### Text to read
>> Start

Hobbit house Robur
“My life came into a new phase in 2011. Since 2003 I had been living a nomadic existence in a converted light truck, due to an insuppressible need to roam. Normally my frugal lifestyle would have allowed me to live on my savings until I retired, and if I had run out of money by then, I’d meet that when I got to it… But something came ‘in/on the way’, which made me change my plans thoroughly.
In 2011 my father gave me a piece of family woods, that I called ‘The Oak’. It gave my parents peace of mind, for in their (very) old age they are constantly worried about my old age. The idea was that I would have a fixed place I could go to whenever I wanted and I would always have enough wood to light my fire. 🙂 A fixed, own place, that the nomad could return to whenever necessary. That was the plan.
It didn’t work out like that. The powers of government would not allow it. ‘The Oak is in an area designated for recreation and temporary living, and if you want to be there, there MUST be a chalet.’ And it had to be a chalet designed by an architect, so just buying a cheap flat packed garden shed was not an option either. Also selling the land was not an option, it would have broken my parents’ hearts. The land had belonged to my grandfather and I knew how important it was to my parents to pass it on to me as a safe space…
At the time I was in a relationship with a very technical and handy man, I had experienced life in tipi’s and yurts (Mongolian tents) and I was convinced that if ever I were to build, it had to be something round. I don’t take well to square or oblong spaces anymore, unless they have wheels under them. 🙂 Round is more natural and (life’s) energy flows more freely. Round is soft and nurturing. In short, round is healing, it has even been scientifically proven!
So the idea came about to build something in the shape of a yurt, we would do that together and rope in some friends. It would cost me a fair penny, but it seemed an interesting challenge to be ‘creative within the confines of the rulebook’ and I would still have some savings left to sort out how I would make a living. And so I started the administrative process, hoping for a building permit.

>> End

(Entries on finding words and elements)
>> Start

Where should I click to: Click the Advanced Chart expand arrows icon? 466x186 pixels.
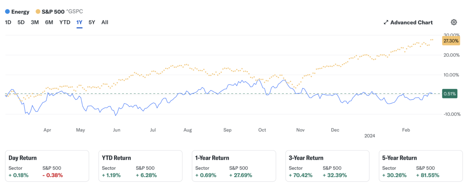coord(386,22)
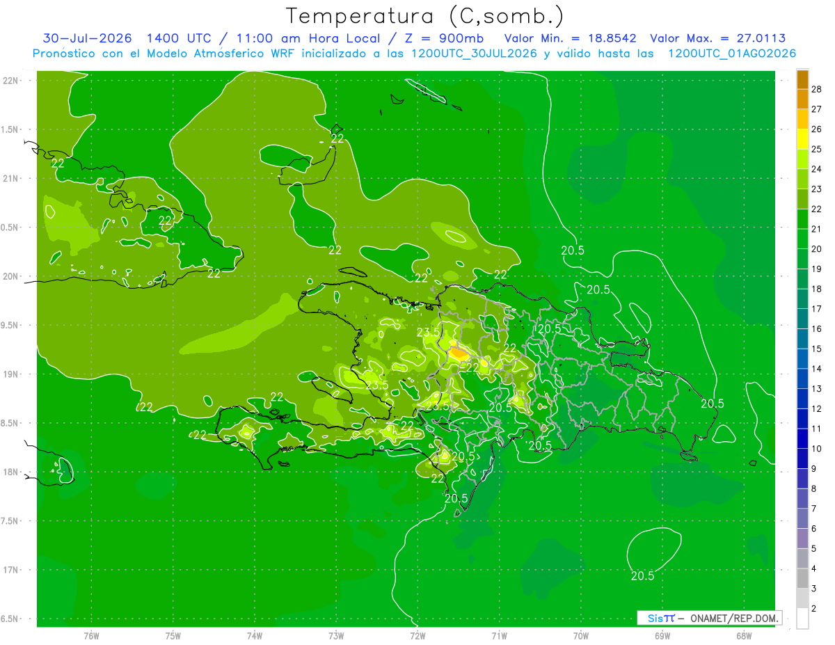Select the blue 13 legend color swatch
This screenshot has height=645, width=835.
click(802, 379)
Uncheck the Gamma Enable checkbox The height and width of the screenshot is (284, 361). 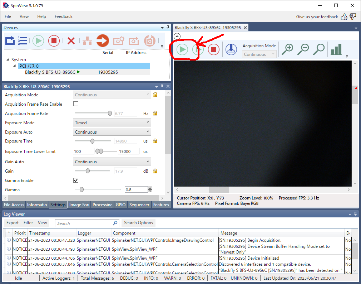pyautogui.click(x=76, y=180)
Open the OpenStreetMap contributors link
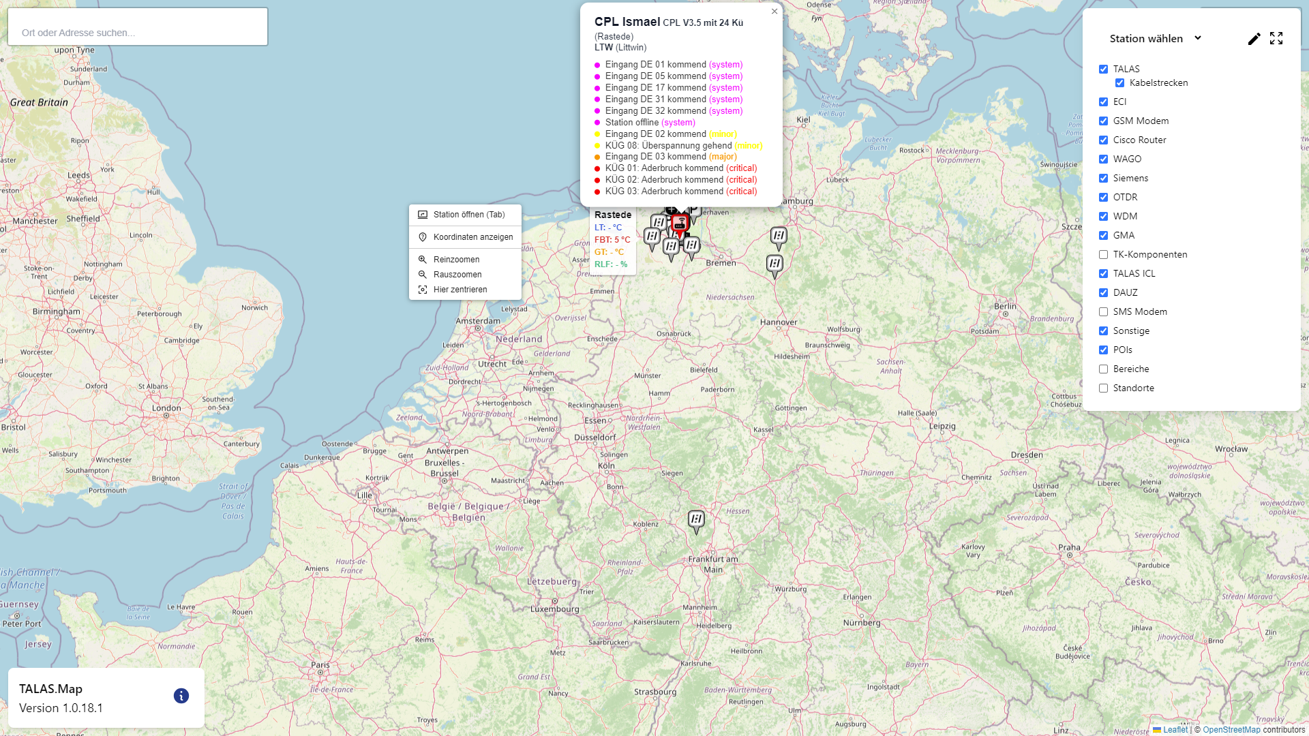The width and height of the screenshot is (1309, 736). click(1231, 730)
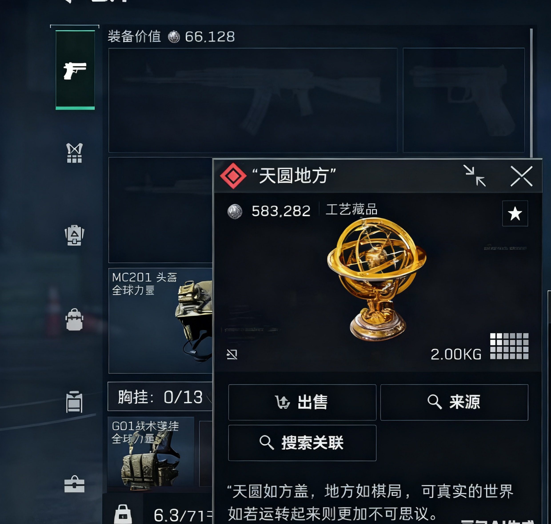Open the tactical vest category icon
Screen dimensions: 551x524
[74, 153]

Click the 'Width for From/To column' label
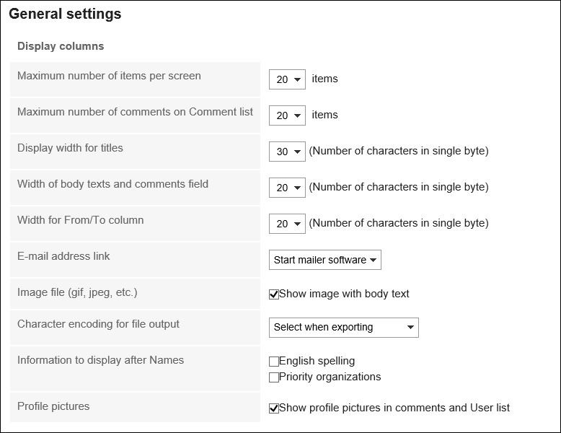80,220
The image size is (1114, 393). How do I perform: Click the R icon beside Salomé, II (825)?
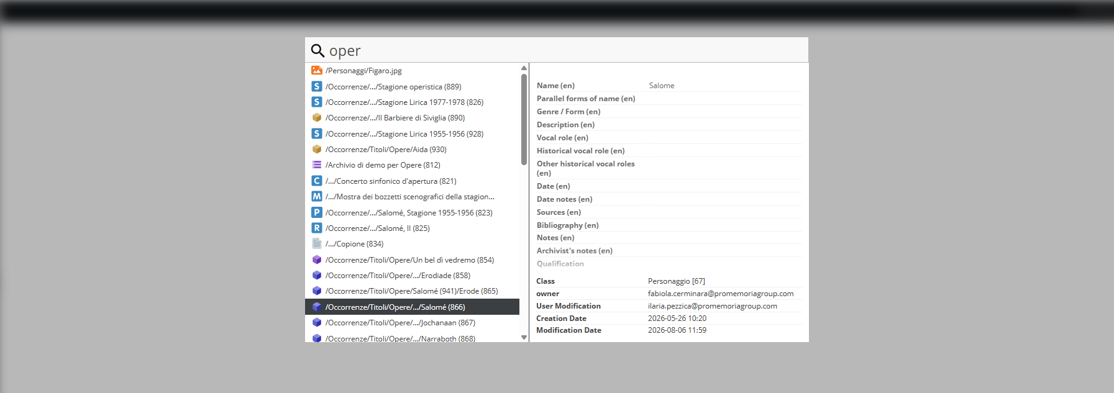(x=317, y=228)
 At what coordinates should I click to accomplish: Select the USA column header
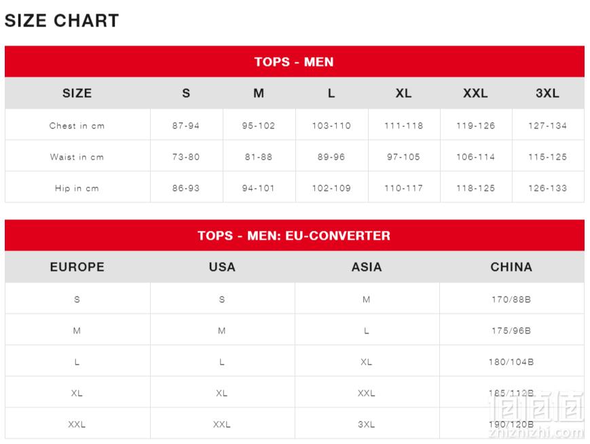[222, 267]
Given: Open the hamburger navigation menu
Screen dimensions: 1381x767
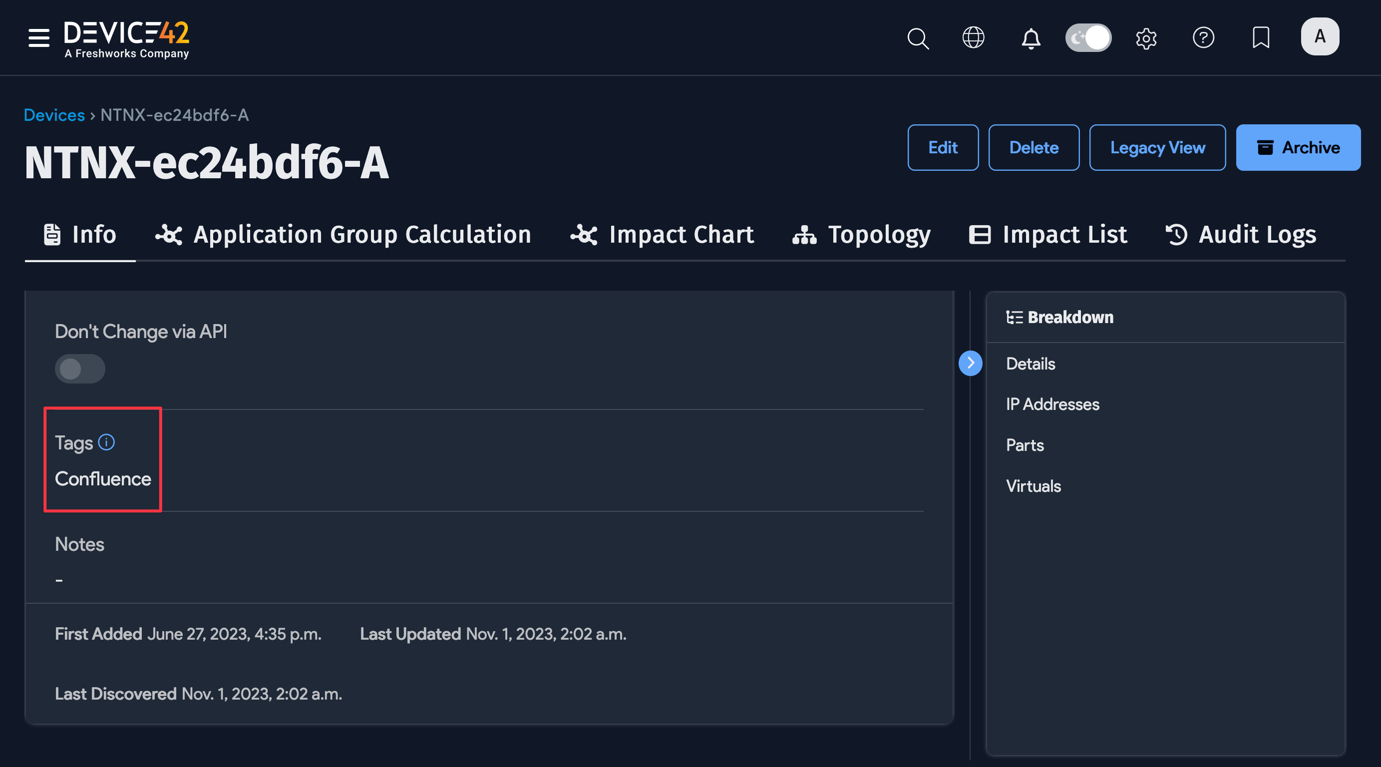Looking at the screenshot, I should coord(39,38).
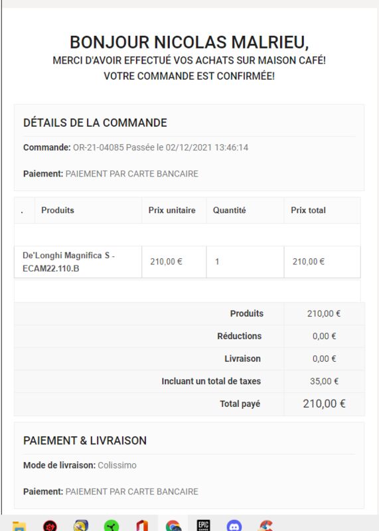Click De'Longhi Magnifica S product name
Viewport: 379px width, 531px height.
coord(69,262)
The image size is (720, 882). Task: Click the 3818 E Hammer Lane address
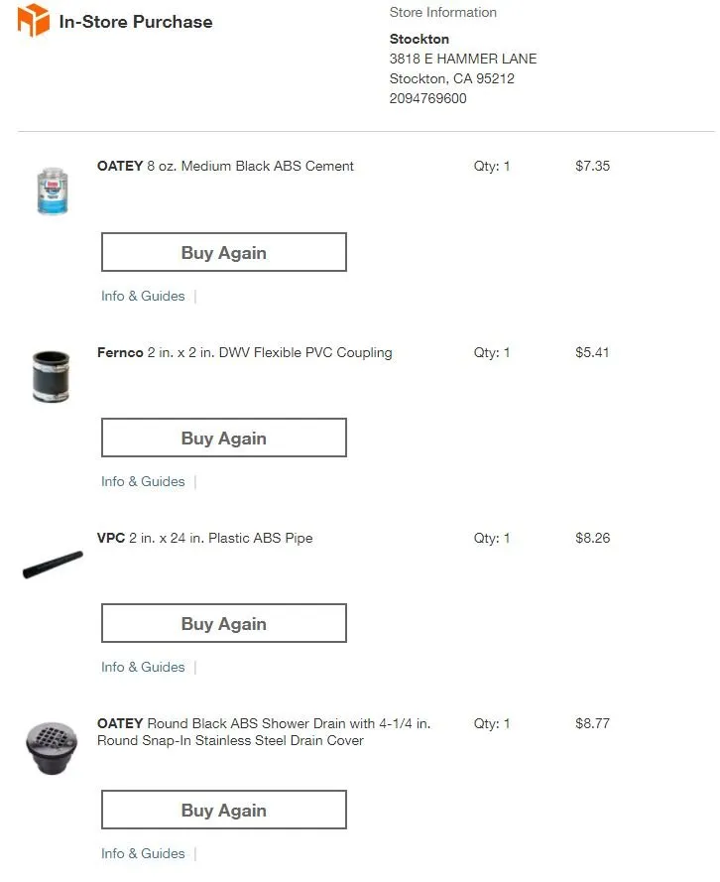click(462, 59)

>> End

### Written request
From the account of the hobbit house Robur, reproduce word for word the part that opens with the words containing "In 2011 my father" and closes with "was the plan.".

### Solution
In 2011 my father gave me a piece of family woods, that I called ‘The Oak’. It gave my parents peace of mind, for in their (very) old age they are constantly worried about my old age. The idea was that I would have a fixed place I could go to whenever I wanted and I would always have enough wood to light my fire. 🙂 A fixed, own place, that the nomad could return to whenever necessary. That was the plan.